Cloud computing services under the auspices of enterprise integrations and data management services offered, for instance, by IBM, Microsoft, & Oracle, are provided by licensed resellers of sanctioned services. These cloud service resellers provide segments of units with embedded services that are unique to the sanctioning enterprise service levels engaged. Critical to all aspects of any agreement is its eventful termination, if ever. Terminations engender a host of factors that slip the eye of subscribers delighted with the possibility of cost savings.
Factors to consider vary across the spectrum of business operations and service to be delivered by use of the cloud. However, there are points common to all that are inevitable. A factor worth considering is the handling of the data once the subscriber decides to terminate the cloud service agreement (CSA). This change of processing and retrieval is highly important considering the sensitive nature of the cloud managed data. The thought that gets most is the need to address the remnant digital copies of the subscribers’ business data remaining with the cloud service company. That extinguishing of the data must somehow be verified in order for a subscriber to remain compliant, for instance, with the Health Insurance Portability and Accountability Act (HIPAA), Fair and Accurate Credit Transactions Act (FACTA), or the Family Educational Rights and Privacy Act (FERPA). The time allowed for retrieval of the data and confirmation is also pivotal for the subscriber of cloud services.
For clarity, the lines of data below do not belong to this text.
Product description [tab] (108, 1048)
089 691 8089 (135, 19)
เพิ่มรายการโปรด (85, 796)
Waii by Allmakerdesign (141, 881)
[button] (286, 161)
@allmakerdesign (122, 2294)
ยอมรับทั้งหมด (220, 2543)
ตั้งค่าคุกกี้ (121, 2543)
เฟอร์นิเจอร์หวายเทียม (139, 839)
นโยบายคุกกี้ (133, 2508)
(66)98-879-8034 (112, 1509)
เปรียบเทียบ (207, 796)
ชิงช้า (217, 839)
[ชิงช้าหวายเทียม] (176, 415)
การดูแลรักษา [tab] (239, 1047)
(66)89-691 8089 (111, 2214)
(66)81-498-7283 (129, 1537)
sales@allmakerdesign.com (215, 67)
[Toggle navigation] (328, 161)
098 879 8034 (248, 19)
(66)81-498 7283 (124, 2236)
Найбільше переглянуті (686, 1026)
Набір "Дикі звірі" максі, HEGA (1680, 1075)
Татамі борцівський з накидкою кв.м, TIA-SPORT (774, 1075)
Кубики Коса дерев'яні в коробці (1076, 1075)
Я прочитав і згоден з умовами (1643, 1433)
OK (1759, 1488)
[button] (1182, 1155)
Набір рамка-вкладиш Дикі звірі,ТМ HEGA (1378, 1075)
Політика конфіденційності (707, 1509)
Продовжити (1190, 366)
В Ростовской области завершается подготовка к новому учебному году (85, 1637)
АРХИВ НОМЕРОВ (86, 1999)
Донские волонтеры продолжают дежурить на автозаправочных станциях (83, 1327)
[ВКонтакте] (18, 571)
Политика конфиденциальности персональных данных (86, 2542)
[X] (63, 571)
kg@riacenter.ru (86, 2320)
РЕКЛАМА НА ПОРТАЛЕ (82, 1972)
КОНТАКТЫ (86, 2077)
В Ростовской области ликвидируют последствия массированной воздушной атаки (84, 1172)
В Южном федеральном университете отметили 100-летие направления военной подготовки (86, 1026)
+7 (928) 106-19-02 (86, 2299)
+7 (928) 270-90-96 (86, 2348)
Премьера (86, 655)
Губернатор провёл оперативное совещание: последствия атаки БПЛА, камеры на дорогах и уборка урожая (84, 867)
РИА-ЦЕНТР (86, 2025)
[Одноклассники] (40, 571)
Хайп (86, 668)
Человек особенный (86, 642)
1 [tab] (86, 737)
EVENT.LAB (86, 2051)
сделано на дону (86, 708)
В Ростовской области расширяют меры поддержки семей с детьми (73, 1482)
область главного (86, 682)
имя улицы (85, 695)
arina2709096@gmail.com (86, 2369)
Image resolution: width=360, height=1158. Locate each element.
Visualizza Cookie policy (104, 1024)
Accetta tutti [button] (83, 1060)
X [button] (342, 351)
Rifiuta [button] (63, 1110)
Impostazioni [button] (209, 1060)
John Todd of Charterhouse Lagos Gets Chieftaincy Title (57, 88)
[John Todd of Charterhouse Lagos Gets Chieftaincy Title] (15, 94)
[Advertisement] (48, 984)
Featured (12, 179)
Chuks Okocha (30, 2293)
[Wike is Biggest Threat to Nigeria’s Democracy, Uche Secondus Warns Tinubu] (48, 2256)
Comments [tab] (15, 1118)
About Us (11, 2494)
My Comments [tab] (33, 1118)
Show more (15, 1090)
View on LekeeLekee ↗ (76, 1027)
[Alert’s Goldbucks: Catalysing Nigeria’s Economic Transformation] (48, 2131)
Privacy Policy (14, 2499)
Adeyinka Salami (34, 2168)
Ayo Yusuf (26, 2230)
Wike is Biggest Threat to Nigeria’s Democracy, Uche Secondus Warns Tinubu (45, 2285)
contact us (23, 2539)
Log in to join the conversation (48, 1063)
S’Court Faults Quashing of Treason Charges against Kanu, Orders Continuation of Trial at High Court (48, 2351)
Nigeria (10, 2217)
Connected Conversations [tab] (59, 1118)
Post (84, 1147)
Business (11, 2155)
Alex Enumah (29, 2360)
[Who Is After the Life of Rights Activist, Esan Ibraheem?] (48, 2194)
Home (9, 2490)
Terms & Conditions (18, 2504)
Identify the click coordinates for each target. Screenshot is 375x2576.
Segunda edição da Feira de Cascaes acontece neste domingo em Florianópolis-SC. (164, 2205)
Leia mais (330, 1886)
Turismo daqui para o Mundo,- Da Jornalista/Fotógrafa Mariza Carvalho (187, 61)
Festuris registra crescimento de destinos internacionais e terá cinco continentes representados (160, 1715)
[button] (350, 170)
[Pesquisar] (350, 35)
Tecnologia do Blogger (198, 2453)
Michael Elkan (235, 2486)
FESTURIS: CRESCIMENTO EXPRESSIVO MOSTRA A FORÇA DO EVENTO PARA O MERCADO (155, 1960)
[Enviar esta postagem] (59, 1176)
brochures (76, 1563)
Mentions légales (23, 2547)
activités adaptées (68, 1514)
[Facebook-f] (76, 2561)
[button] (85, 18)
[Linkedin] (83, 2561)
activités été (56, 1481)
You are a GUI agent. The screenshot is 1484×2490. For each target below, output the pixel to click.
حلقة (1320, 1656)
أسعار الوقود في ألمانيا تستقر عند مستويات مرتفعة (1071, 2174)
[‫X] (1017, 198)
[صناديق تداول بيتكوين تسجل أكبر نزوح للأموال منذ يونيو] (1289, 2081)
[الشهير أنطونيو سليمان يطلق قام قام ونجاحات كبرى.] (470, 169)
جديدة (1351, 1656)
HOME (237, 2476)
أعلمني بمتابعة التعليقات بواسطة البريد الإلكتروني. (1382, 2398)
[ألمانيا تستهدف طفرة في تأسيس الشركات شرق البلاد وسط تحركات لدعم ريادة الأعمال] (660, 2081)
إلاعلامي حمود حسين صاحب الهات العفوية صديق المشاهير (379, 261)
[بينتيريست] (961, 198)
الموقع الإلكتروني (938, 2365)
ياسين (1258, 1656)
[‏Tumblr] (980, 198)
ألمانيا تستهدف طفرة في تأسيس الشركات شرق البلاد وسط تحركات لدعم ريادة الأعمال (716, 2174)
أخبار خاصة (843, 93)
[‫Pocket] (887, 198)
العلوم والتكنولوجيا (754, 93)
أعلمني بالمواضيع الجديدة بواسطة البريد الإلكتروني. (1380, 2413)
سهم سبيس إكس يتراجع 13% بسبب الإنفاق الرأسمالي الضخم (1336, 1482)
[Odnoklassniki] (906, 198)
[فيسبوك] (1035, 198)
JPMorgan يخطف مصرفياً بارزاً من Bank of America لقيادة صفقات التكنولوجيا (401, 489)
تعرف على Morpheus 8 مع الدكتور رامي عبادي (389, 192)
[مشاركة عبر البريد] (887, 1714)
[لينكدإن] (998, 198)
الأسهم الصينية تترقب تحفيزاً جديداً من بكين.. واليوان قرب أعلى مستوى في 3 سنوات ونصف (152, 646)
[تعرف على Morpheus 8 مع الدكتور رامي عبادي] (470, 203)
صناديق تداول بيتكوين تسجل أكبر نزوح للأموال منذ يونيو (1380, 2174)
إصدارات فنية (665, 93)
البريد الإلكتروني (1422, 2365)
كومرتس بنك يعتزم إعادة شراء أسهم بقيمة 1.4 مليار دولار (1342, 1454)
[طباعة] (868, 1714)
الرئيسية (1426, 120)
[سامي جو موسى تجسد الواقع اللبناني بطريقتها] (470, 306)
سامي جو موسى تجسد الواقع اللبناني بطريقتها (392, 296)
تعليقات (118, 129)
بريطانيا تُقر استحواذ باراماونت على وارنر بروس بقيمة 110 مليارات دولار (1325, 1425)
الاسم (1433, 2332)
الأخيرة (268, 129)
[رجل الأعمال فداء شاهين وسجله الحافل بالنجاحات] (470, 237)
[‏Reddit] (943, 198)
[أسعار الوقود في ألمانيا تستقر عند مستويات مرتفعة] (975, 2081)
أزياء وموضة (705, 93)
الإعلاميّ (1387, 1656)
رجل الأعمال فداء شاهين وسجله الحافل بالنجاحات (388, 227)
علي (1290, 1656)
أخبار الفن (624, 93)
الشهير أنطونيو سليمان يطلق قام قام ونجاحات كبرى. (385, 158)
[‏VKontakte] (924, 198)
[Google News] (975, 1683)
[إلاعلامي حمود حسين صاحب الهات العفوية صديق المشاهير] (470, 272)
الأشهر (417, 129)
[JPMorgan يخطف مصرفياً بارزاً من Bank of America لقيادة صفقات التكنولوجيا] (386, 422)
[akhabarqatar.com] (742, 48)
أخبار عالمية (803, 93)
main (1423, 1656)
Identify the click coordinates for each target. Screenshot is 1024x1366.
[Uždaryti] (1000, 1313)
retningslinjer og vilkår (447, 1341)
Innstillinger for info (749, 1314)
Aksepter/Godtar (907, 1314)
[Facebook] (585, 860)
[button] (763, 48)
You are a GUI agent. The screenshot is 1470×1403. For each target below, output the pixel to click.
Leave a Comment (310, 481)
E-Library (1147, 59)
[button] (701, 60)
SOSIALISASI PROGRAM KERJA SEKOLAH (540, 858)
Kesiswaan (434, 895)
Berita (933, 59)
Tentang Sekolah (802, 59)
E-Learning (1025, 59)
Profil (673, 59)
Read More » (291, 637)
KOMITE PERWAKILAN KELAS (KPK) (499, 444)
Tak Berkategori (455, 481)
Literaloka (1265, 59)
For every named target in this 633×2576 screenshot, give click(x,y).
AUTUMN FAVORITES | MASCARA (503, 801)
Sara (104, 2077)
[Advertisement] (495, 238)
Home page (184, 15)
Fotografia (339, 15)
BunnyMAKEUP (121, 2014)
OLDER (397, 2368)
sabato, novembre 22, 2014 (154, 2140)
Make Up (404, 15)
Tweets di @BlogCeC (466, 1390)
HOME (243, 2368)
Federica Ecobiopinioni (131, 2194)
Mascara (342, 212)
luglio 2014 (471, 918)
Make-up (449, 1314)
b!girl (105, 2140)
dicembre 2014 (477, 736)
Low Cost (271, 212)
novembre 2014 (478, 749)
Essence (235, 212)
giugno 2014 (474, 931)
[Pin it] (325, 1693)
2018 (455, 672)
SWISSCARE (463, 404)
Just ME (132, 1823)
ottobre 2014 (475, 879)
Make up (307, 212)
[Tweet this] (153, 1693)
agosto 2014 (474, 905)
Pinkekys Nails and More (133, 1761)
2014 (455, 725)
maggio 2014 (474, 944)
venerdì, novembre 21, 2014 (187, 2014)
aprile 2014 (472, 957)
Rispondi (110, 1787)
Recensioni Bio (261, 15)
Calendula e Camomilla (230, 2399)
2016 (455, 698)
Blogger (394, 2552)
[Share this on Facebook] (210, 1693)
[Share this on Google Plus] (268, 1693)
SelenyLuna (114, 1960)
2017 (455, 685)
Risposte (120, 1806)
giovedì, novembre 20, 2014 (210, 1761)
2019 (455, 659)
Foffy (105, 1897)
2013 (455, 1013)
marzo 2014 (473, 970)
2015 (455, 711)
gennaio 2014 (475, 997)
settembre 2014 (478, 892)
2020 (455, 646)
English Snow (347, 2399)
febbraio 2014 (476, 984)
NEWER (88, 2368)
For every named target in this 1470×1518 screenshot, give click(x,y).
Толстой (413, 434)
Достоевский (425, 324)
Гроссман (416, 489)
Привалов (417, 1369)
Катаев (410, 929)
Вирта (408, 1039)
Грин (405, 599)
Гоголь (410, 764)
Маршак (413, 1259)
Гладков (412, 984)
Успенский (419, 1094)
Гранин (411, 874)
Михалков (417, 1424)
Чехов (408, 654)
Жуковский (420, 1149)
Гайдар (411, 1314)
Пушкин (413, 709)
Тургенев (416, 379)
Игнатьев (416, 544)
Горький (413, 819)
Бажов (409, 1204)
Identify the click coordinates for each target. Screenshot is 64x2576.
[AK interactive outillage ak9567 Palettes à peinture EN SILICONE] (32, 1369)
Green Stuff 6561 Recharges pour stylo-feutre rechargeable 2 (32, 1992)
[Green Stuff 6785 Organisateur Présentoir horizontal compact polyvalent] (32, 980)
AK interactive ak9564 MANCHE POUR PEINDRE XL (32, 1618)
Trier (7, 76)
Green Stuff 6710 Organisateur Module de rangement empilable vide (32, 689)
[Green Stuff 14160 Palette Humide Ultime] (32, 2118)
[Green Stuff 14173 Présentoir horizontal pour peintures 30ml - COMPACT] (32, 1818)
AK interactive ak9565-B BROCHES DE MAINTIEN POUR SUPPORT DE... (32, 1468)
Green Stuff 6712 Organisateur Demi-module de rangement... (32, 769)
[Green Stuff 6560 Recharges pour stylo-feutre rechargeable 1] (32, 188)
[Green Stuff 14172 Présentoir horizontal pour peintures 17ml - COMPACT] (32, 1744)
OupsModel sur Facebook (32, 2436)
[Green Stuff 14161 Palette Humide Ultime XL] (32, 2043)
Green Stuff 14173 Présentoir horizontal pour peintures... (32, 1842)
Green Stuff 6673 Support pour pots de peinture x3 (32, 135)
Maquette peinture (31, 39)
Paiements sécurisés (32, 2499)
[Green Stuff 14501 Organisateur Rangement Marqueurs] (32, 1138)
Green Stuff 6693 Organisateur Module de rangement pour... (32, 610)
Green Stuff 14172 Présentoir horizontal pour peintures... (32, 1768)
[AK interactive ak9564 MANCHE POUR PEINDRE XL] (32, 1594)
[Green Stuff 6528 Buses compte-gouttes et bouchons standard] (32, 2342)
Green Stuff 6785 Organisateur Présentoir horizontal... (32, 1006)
Levels of service provided by the CSP require description especially as they are postulated as ‘enterprise’ modules. The unknown is the measurement of the level and the confirmation that the actual level of service is being met for the subscriber. With every service level, there are benchmarks for services and for determining the performance of the said service within that level. As level are assessed so are subscriber ‘points’ or ‘credits’ issued for service glitches. The subscriber should address the credit or point remuneration if you will if the glitch in cloud service affected its state or federal regulatory compliance.
Some attention should be given to the operations of the CSP and how it delegates it functions, especially if its services are contingent on the delivery of services of unidentified third-party service providers (TPSP). If there are TPSPs, what access restrictions will be established should as well be part of the equation. Along with the restrictions spelled out, there should be established training and standards set by the CSP spelled out to the subscriber of the access restrictions on TPSPs.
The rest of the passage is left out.